March 3 to April 15, 2017
Opening Reception March 3, 6:00 – 9:00 pm.
Kerstin Dale recently moved from to Corpus Christi to teach photography at Del Mar College. In addition to photography, she is also proficient in wood sculpture. Dale constructs sculptural representations inspired by the Grand Canyon and Colorado River where she is a rafting guide during the summers. “The river and the canyon, as individual and complementary works of art, drive my aesthetic. Each twist, bend, layer and shade are reflections of the precious, diverse and imperiled land. I see this series as having dual purpose: to honor and celebrate the wild land each piece explores, and to inspire the continued vigilance and dedication of preservation efforts.”
Lenard Brown’s drawings and paintings merge African influences with American man-made objects like meters and road signs. “The use of mechanical objects, African masks, Adinkra symbols and other icons are about the polarity of being an African American in Western society. African art strives to be a functional component in the spiritual well being of people’s lives. Nevertheless, the Western ritual of interacting with parking meters, road signs, and other everyday objects is almost as religious.” Brown is currently teaching at Texas A & M University – Kingsville.
STILL LIFE WITH SAUSAGE
Jack Gron’s metal sculpture reflects his personal observations on current events and issues including politics, pop culture and organized religion. The wall-dependent works in this exhibition include references to everything from professional wrestling to sausage. “I found that satire, and humor served as powerful tools to enable me to present my views manifest through industrial processes and materials.” Jack Gron is Professor of Fine Arts in Sculpture at TAMUCC, where he served as Chairman of the Department of Art for eight years.
Paperglyphic: New Works by Bernardo Diaz
Bernardo Diaz is an educator, administrator, and emerging artist who currently resides in Austin, Texas. Diaz received his Master of Fine Arts Degree from the Meadows School of the Arts at Southern Methodist University in 2011. Diaz has also contributed and participated in various projects with other cultural entities such as the Laredo Center for the Arts, the Art Museum of South Texas, Big Thought, Art & Seek, La Reunion, Art Love Magic, Occupy Dallas, the Latino Cultural Center – Dallas, Dallas Office of Cultural Affairs – Public Art Selection Committee, and was a contributor to the Dallas Pavilion, a tongue-in-cheek exhibition-in-print debuted at the 2013 Venice Biennale.

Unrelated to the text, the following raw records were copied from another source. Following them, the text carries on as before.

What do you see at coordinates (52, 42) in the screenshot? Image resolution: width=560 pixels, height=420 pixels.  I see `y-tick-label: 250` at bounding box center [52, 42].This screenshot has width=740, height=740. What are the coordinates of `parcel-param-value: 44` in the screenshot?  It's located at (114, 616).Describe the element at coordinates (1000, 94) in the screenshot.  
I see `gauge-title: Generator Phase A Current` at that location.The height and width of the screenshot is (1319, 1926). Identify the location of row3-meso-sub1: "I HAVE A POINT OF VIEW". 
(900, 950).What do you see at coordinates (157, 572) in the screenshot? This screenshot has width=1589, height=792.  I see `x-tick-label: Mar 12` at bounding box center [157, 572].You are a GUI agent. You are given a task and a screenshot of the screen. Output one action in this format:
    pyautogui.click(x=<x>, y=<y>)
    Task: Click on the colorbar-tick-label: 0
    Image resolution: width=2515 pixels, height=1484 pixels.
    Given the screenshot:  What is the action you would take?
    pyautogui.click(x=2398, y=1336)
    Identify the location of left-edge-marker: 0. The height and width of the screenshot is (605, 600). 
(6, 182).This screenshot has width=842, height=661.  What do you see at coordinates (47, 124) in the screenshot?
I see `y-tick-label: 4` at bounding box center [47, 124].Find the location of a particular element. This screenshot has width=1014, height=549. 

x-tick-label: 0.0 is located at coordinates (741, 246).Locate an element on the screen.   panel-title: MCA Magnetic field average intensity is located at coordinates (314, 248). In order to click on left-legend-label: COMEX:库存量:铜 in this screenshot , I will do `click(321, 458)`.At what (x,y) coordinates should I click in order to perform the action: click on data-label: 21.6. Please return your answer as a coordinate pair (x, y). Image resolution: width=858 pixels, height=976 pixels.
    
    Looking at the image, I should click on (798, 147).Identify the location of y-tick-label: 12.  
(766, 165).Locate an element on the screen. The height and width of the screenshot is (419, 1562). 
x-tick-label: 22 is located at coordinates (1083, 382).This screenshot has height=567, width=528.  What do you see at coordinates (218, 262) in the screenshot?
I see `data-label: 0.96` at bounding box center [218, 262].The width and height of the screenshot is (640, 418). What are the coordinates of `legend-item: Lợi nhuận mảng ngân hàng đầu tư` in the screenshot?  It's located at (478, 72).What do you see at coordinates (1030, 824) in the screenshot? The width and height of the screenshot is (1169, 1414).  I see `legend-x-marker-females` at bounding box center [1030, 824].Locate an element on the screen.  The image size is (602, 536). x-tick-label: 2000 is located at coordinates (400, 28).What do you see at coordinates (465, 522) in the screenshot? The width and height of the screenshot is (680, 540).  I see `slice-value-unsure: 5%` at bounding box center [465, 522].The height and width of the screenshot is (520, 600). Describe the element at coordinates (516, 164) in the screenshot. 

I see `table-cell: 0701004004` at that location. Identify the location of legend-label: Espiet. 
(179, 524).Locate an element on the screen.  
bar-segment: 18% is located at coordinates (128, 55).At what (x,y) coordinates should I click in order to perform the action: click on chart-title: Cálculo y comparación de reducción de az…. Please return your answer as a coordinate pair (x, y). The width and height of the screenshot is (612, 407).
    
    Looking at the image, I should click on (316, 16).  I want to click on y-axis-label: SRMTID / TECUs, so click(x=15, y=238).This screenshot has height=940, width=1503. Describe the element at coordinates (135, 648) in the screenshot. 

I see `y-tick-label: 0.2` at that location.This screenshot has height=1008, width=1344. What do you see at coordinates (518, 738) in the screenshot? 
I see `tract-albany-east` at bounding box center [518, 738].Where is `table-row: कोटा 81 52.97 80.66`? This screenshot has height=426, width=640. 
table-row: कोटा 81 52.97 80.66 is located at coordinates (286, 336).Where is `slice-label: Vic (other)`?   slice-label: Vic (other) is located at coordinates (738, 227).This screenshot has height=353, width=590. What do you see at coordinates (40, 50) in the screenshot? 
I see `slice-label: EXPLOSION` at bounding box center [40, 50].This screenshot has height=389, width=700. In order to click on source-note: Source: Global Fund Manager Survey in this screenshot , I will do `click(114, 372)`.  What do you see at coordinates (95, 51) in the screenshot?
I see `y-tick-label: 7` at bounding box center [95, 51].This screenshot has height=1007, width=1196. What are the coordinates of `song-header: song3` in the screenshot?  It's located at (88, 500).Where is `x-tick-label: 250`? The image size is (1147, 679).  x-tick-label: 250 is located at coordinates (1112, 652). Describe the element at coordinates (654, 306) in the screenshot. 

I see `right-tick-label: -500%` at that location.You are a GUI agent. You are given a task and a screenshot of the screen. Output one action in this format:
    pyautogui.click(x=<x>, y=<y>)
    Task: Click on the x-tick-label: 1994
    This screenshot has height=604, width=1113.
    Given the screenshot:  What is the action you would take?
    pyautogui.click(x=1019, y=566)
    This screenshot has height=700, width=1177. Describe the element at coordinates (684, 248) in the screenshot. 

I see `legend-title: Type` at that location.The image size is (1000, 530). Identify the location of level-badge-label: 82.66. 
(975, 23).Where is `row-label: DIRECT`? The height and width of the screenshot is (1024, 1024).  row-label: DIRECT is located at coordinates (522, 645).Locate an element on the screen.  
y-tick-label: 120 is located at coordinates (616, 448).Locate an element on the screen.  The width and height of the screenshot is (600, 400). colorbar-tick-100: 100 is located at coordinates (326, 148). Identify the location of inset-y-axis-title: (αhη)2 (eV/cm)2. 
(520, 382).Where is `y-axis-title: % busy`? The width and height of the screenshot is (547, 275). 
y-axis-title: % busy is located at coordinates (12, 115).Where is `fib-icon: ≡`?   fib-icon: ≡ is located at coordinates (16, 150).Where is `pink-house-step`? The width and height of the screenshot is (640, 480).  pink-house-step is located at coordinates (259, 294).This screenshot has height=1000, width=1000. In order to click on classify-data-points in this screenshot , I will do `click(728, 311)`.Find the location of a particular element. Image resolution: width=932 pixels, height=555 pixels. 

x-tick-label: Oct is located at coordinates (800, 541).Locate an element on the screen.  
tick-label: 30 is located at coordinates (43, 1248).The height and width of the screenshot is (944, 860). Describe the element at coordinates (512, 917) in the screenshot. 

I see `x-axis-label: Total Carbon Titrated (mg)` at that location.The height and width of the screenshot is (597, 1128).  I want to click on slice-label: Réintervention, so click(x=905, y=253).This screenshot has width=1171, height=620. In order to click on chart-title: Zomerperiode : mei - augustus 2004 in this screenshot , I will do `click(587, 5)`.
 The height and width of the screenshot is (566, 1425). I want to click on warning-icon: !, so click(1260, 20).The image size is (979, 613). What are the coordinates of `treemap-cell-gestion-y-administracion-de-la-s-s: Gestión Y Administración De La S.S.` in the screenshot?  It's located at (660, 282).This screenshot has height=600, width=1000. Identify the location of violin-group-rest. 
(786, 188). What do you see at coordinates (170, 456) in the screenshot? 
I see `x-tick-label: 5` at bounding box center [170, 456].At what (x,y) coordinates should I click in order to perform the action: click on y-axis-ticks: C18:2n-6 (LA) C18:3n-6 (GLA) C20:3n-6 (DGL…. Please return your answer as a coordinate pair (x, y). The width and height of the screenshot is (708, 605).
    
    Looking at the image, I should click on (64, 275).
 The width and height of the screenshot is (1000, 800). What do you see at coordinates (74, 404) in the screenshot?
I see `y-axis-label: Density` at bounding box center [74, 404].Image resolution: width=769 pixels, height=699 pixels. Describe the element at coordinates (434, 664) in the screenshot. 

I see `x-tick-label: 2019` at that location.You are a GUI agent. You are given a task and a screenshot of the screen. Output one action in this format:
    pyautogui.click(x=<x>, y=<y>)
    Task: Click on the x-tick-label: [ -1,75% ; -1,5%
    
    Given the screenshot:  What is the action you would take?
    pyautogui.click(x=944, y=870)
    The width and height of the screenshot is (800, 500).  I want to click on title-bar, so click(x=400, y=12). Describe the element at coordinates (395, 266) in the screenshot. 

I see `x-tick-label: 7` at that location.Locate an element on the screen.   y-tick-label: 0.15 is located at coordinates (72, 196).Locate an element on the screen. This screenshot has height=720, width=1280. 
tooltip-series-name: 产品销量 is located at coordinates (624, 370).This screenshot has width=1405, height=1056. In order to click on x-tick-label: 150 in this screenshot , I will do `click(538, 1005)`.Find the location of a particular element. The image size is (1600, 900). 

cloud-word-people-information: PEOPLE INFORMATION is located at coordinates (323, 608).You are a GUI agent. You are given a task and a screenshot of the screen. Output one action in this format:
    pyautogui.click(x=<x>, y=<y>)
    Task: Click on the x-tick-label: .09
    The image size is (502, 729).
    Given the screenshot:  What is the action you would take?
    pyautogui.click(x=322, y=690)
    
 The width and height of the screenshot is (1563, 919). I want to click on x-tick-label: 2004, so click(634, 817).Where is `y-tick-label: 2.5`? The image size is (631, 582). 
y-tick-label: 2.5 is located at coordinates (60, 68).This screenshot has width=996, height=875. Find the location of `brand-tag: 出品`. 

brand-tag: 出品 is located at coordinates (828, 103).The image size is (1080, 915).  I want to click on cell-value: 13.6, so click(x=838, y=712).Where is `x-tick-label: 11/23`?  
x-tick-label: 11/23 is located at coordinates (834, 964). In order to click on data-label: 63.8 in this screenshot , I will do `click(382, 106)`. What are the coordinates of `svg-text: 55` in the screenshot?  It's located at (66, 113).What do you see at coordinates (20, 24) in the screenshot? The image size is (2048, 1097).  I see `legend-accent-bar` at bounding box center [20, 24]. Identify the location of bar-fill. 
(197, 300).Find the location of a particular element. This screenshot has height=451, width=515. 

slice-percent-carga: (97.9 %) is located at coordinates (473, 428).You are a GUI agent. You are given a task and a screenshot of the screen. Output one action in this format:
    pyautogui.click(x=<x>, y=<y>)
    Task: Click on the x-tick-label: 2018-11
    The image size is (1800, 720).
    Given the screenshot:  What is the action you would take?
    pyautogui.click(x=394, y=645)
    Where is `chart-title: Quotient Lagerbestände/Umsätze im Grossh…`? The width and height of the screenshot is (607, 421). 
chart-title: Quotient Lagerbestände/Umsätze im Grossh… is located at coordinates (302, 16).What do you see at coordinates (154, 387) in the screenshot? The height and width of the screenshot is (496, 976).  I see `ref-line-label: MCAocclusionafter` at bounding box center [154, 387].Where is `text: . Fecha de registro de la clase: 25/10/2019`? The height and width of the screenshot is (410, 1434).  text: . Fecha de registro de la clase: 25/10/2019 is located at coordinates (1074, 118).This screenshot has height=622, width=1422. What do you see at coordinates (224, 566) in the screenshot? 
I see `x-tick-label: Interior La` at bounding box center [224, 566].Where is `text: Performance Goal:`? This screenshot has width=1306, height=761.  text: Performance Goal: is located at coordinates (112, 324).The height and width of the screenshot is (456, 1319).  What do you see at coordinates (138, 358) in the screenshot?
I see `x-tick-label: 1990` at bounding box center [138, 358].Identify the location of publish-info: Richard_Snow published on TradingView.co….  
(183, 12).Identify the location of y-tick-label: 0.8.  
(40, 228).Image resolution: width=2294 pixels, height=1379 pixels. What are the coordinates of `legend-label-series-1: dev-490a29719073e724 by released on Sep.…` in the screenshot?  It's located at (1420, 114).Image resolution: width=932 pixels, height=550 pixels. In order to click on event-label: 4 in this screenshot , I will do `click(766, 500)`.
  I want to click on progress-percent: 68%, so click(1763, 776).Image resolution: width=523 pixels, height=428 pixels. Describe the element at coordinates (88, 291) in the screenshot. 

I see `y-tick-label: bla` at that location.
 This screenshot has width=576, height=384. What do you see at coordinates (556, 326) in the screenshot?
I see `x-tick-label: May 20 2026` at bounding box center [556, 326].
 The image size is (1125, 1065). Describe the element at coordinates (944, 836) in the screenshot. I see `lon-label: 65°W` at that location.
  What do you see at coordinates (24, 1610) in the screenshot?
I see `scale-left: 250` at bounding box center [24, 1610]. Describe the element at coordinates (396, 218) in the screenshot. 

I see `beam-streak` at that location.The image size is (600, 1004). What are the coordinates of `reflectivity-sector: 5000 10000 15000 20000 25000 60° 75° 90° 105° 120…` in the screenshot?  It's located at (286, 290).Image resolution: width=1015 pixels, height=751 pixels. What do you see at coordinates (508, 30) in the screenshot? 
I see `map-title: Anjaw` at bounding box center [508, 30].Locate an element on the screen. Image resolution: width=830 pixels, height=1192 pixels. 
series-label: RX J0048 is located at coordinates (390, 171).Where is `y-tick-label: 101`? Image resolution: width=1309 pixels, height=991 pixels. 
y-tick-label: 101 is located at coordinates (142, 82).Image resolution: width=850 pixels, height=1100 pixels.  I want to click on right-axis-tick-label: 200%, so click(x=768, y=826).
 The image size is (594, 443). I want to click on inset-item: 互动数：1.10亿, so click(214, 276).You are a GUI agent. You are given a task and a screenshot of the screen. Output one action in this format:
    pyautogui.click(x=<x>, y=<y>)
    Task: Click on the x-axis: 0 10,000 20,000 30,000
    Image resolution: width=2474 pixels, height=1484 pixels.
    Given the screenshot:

Diaz maintains a solid studio practice and continues to produce paintings, drawings, and collage. Diaz has dedicated his current research to notions of access which feed into projects that vary in execution and application and include discreet conversations, contrived vs. spontaneous social interactions, anonymous installations and interventions, and the exploration of the artist’s role within non-art settings. An essay and images of his work were published in Aztlan: A Journal of Chicano Studies at UCLA.